Data for this task »
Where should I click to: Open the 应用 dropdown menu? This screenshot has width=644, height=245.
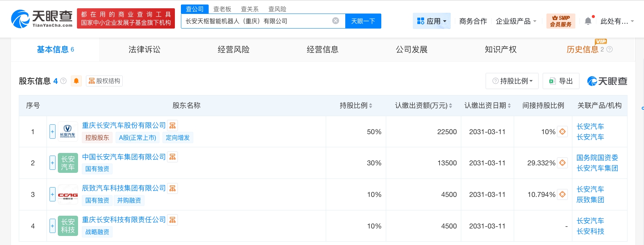click(432, 21)
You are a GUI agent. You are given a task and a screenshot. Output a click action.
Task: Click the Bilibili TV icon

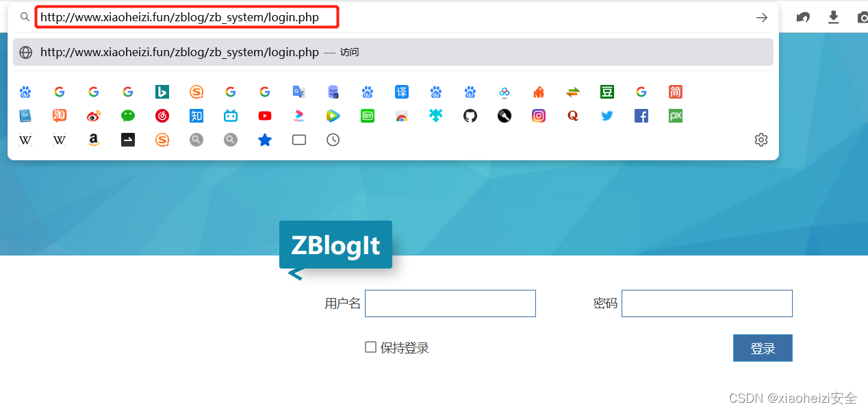[230, 116]
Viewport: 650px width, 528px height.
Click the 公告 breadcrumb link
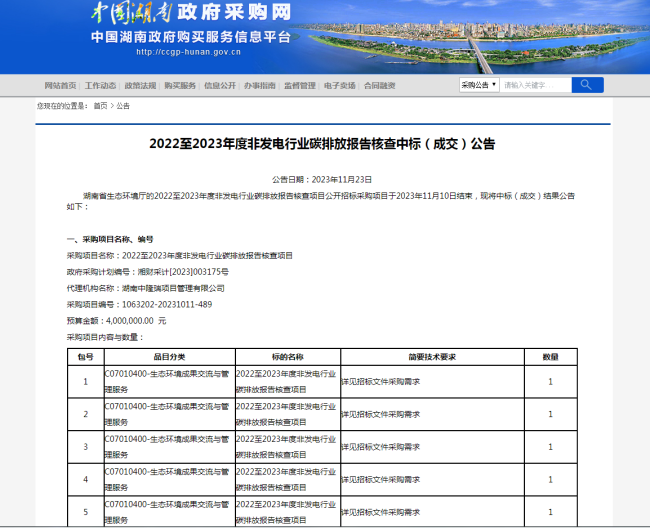pyautogui.click(x=123, y=105)
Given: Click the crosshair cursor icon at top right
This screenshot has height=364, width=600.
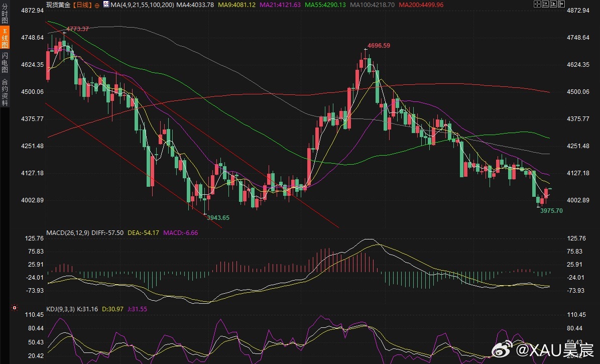Looking at the screenshot, I should [x=537, y=4].
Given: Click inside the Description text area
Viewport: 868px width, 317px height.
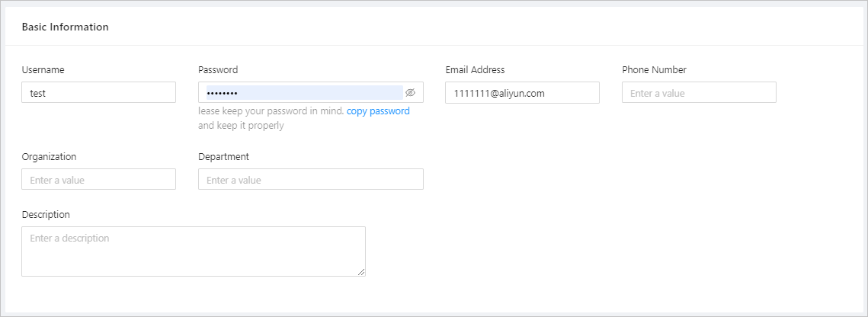Looking at the screenshot, I should coord(193,251).

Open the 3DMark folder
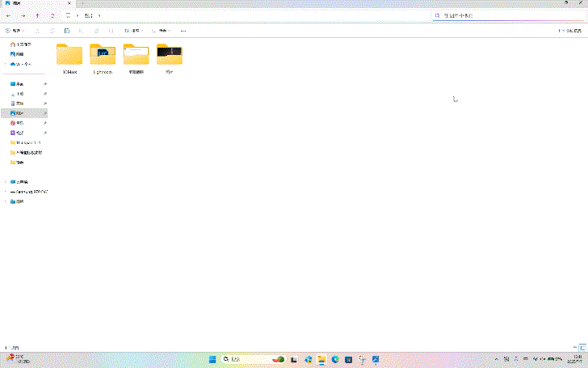[x=69, y=57]
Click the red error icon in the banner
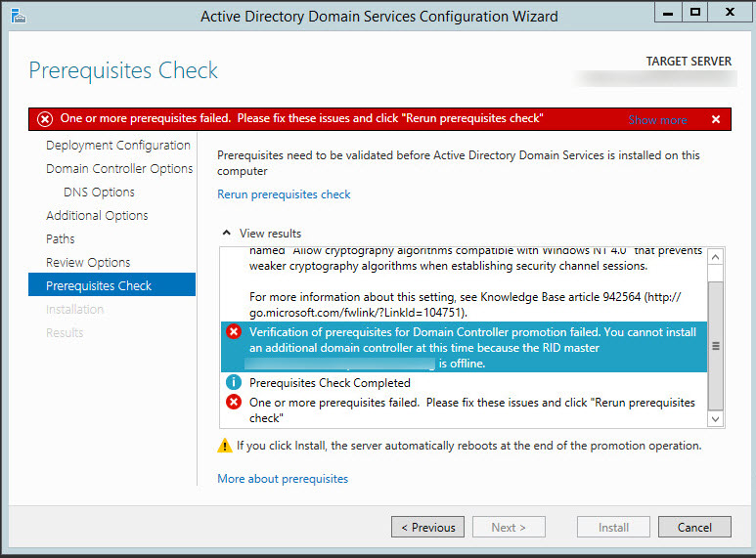The height and width of the screenshot is (558, 756). tap(45, 119)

What is expected »
In the records above, find the line with "Click the 公告 breadcrumb link" and the line with "Given: Click inside the Description text area", then restate word for word only those two lines and all lines between, omitting pictures.

Reply to the task »
Click the 公告 breadcrumb link
pyautogui.click(x=123, y=105)
Given: Click the crosshair cursor icon at top right
This screenshot has height=364, width=600.
Looking at the screenshot, I should [x=537, y=4].
Given: Click inside the Description text area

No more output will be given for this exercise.